I personally am happy to chalk this up to gender roles having a distinct biological impetus.
However, maybe I'm wrong and it's actually the monkey patriarchy.
And finally, it's important to remember that all feminists are material feminists.
Material feminism highlights capitalism and patriarchy as central in understanding women's oppression.
The theory centers on social change rather than seeking transformation within the capitalist system.
Material feminism insists on examining the material conditions under which social arrangements, including those of gender hierarchy, develop.
Material feminism avoids seeing this gender hierarchy as the effect of a singular patriarchy and instead gauges the web of social and psychic relations that make up a material historical moment.
Materialist feminism argues that material conditions of all sorts play a vital role in the social production of gender and assays the different ways in which women collaborate and participate in these productions.
Material feminism also considers how women and men of various races and ethnicities are kept in lower economic statuses due to imbalance of power that privileges those who already have privilege, thereby protecting the status quo.
Now, I know that there are going to be some people who say, well, hey, not every feminist is a material feminist.
And I would agree with you, if feminists weren't busy decrying those people who aren't material feminists.

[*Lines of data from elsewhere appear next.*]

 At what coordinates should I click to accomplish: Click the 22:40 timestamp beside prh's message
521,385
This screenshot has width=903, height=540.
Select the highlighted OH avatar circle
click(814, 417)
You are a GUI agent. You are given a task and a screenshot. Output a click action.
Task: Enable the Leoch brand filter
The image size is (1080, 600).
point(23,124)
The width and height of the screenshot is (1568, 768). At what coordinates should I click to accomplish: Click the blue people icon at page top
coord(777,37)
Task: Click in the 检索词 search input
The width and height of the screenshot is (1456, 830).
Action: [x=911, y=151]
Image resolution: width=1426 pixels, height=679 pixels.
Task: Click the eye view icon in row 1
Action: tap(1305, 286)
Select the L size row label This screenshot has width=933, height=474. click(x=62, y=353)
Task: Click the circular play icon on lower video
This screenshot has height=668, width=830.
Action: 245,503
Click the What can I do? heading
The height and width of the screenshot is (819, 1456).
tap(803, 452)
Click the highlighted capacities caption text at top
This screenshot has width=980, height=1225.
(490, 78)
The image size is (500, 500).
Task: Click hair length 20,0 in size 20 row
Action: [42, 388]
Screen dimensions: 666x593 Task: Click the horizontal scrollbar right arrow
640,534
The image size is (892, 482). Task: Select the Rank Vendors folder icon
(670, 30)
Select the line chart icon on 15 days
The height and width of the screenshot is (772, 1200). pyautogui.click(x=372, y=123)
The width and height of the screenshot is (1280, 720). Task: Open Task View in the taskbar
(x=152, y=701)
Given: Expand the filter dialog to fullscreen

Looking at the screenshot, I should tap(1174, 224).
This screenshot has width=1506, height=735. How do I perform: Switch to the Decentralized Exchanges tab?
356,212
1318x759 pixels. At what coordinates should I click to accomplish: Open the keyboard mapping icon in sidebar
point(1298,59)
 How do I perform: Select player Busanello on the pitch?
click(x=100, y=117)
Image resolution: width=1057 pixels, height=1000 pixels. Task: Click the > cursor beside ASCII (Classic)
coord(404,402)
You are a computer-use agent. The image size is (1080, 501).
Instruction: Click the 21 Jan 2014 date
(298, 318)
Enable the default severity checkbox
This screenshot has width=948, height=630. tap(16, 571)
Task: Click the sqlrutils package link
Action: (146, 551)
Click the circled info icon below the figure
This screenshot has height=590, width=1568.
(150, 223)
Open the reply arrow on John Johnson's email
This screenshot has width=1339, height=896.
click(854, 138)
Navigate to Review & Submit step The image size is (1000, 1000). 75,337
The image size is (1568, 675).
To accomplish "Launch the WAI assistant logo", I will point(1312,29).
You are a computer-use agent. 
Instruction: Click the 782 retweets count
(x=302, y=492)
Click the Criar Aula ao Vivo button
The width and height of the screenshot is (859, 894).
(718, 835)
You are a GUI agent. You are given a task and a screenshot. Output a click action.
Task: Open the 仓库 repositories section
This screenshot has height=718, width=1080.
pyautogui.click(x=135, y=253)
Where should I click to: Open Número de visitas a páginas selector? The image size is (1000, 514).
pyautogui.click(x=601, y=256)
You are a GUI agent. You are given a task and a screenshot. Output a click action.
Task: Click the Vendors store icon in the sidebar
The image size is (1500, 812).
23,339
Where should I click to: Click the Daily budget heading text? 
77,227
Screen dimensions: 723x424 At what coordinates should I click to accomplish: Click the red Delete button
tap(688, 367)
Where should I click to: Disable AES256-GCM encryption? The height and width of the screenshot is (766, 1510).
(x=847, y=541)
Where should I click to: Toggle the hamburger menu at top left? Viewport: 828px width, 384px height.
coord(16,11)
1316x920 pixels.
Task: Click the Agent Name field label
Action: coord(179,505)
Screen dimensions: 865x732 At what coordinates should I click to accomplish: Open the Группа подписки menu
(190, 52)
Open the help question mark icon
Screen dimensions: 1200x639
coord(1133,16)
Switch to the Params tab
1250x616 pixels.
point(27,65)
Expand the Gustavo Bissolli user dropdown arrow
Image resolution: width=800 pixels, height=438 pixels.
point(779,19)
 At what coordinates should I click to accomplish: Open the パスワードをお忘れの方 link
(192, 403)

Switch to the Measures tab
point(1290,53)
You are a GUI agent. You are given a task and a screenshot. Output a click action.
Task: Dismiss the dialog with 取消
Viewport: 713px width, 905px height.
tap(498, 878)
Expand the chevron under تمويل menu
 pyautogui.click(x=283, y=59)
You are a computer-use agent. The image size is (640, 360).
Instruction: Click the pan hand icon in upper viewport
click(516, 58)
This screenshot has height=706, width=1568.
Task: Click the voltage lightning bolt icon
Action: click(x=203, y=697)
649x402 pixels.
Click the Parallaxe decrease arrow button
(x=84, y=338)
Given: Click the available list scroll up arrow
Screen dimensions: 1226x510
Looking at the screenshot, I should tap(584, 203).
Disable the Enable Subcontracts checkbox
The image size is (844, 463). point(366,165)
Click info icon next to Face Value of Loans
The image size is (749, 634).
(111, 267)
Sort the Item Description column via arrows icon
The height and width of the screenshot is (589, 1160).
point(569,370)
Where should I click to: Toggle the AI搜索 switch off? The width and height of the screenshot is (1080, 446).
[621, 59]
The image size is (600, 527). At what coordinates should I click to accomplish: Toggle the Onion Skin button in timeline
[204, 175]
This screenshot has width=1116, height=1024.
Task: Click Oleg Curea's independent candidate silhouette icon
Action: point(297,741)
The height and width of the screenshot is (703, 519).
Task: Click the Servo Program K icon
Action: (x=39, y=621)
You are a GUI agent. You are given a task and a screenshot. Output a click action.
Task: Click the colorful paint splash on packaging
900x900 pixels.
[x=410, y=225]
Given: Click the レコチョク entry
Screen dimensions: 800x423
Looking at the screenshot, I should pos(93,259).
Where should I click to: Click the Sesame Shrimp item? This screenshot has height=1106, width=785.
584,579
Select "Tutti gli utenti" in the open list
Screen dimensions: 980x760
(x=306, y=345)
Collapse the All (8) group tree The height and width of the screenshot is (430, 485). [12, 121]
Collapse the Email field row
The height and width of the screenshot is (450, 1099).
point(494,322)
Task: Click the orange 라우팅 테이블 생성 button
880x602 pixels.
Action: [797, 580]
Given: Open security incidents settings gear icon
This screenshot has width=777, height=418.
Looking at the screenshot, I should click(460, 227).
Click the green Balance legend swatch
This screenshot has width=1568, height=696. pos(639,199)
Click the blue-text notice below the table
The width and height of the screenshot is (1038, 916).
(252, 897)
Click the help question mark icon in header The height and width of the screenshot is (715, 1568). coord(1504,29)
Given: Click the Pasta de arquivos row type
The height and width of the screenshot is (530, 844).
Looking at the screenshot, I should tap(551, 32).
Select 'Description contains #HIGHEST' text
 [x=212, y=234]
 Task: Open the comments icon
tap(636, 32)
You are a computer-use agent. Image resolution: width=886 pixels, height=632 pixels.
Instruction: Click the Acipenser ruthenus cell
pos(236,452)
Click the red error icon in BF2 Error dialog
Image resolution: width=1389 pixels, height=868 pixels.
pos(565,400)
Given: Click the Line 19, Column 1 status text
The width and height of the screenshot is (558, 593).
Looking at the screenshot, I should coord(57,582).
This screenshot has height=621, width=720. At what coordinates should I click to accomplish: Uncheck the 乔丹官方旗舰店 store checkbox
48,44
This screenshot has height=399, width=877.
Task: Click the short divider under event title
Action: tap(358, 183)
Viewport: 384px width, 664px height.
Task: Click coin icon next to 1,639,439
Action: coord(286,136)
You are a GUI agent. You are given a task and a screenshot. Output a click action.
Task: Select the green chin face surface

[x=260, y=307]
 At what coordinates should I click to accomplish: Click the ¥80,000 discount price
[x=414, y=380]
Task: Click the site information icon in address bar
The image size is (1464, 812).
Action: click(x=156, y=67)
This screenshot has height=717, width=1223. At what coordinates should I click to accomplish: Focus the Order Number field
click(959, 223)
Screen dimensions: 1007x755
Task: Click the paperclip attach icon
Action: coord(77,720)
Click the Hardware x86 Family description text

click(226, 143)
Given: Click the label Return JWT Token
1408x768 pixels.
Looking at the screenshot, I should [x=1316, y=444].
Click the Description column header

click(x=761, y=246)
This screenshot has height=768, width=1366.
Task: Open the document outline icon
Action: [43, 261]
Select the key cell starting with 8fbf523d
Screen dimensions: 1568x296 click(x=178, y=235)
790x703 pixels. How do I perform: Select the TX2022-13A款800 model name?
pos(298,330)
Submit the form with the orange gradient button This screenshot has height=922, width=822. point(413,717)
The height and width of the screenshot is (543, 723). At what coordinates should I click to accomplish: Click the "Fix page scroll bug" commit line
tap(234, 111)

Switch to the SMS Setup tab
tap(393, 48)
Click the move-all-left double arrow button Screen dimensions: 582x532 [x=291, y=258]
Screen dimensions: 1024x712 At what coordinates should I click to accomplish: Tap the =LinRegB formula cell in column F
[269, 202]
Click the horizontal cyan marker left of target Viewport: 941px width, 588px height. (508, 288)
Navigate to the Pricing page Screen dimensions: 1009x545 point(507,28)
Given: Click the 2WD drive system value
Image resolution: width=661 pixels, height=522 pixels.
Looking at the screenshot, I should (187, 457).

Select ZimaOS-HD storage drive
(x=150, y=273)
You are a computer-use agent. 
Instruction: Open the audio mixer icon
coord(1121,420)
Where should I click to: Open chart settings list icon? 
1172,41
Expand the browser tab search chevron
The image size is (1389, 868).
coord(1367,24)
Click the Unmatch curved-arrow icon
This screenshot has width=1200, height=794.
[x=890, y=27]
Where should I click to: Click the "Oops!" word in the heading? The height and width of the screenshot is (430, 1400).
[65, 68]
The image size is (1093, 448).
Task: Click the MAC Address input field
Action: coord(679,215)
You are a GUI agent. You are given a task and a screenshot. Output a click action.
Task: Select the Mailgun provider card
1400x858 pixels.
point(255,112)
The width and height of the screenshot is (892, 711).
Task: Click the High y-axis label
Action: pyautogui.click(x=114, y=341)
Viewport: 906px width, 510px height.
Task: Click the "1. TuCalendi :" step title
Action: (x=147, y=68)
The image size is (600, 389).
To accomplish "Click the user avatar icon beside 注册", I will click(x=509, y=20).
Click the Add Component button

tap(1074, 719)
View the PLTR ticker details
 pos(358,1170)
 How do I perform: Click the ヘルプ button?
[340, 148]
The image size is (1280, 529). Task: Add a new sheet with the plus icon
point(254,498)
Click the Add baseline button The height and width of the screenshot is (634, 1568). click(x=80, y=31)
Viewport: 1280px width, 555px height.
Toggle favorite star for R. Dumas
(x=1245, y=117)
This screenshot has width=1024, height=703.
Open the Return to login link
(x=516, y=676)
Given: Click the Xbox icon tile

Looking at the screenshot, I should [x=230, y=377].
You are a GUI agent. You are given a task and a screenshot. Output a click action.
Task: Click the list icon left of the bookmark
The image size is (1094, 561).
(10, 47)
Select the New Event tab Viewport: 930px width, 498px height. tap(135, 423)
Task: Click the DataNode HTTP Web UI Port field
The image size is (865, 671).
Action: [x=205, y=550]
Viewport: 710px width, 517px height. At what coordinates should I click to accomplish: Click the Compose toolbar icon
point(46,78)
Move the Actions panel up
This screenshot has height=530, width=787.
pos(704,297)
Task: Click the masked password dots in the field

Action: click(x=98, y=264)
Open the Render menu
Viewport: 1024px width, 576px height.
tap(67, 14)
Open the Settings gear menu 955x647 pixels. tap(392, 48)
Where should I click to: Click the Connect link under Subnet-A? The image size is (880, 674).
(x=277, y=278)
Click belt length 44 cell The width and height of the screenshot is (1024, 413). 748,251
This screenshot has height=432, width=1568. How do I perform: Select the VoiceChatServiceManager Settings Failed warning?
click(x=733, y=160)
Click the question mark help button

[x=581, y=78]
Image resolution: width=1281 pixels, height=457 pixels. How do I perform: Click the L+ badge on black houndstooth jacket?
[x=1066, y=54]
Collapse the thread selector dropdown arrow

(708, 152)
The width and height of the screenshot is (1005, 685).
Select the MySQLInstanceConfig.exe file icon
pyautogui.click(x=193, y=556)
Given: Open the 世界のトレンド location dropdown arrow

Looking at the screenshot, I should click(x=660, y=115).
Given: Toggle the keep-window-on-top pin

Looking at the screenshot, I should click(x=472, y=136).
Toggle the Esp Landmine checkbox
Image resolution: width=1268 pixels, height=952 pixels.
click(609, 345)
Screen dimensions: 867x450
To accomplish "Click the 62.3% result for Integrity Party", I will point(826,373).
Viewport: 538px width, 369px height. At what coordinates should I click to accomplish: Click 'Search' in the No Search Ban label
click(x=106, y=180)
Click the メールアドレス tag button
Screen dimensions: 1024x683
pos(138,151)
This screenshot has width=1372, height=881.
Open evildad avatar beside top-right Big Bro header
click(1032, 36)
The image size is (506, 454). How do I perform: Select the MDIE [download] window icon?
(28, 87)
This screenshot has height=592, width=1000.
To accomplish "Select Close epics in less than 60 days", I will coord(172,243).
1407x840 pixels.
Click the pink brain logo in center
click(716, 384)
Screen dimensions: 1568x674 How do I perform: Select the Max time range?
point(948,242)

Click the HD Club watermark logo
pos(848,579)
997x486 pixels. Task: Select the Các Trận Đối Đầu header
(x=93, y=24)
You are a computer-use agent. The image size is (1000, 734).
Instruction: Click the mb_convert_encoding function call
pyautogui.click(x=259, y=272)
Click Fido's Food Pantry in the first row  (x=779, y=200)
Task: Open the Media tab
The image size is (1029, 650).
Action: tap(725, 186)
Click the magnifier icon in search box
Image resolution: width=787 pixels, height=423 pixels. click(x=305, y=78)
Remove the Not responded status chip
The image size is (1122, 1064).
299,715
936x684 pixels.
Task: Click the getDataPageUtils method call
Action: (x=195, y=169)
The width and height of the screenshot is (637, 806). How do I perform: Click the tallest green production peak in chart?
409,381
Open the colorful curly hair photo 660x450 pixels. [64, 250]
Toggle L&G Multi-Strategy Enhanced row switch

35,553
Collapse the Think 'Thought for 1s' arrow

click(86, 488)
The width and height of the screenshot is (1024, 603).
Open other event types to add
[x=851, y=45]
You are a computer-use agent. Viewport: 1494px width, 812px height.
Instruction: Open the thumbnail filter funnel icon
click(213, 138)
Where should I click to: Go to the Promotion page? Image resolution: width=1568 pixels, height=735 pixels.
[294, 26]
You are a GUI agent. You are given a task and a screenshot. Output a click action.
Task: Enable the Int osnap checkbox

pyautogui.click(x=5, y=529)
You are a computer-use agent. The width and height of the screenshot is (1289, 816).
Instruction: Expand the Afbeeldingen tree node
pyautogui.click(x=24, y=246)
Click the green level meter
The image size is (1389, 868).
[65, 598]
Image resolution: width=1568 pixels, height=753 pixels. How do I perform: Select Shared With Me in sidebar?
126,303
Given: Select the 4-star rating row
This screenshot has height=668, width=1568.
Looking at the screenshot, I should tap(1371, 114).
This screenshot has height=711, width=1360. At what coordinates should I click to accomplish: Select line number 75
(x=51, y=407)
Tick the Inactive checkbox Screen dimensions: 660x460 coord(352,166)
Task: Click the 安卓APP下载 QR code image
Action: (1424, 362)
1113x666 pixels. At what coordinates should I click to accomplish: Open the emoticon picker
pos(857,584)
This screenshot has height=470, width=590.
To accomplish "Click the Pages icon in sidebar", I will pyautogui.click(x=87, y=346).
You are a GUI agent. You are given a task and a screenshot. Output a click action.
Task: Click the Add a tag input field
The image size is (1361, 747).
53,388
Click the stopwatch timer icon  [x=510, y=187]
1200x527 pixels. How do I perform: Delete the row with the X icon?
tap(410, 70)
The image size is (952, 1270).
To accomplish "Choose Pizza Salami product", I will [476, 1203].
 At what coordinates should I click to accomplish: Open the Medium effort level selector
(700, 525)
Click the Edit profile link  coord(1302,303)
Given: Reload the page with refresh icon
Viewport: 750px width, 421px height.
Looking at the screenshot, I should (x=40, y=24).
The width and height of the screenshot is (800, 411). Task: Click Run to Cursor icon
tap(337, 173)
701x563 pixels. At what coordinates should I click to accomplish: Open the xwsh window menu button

For example, Christina Hoff Summers is not a material feminist.
This is her entry in Rational Wiki.
Christina Hoff Summers is a self-declared feminist, though third parties typically refer to her as an anti-feminist.
She believed in the feminist movement in the 70s and 80s, but made an abrupt about turn, splitting with mainstream feminist thought in more modern times in favour of a more conservative view on gender equality.
This is the list of citations from Rational Wiki of people declaring Summers to be an anti-feminist.
Because if you are not a material feminist, you are not a modern feminist.
at least according to popular feminist consensus.
In fact, you are an anti-feminist.
You are someone who is directly opposed to the goals of feminism.
And this is because materialist forms of feminism grew out of Western Marxist thought, and have inspired a number of different but overlapping movements, all of which are involved in a critique of capitalism and are focused on ideology's relationship to women.
Christina Hoffsummers is not a feminist because she is not a Marxist.
She believes in women's agency.
She does not believe in the patriarchy.
And she believes women can be the equal to men based on their own actions and decisions.
So when a feminist says, well, not all feminists believe that, you can point them to things that all feminists do believe.
Yes, all feminists are patriarchy conspiracy theorists.
Yes, all feminists are biology denialists.
And yes, all feminists are Marxists.
They are all guilty of believing in some kind of ludicrous crap.
So if they say to you, well, not all feminists believe that, just pin them down on something that they do believe.
There is plenty that they believe that is ridiculous and indefensible.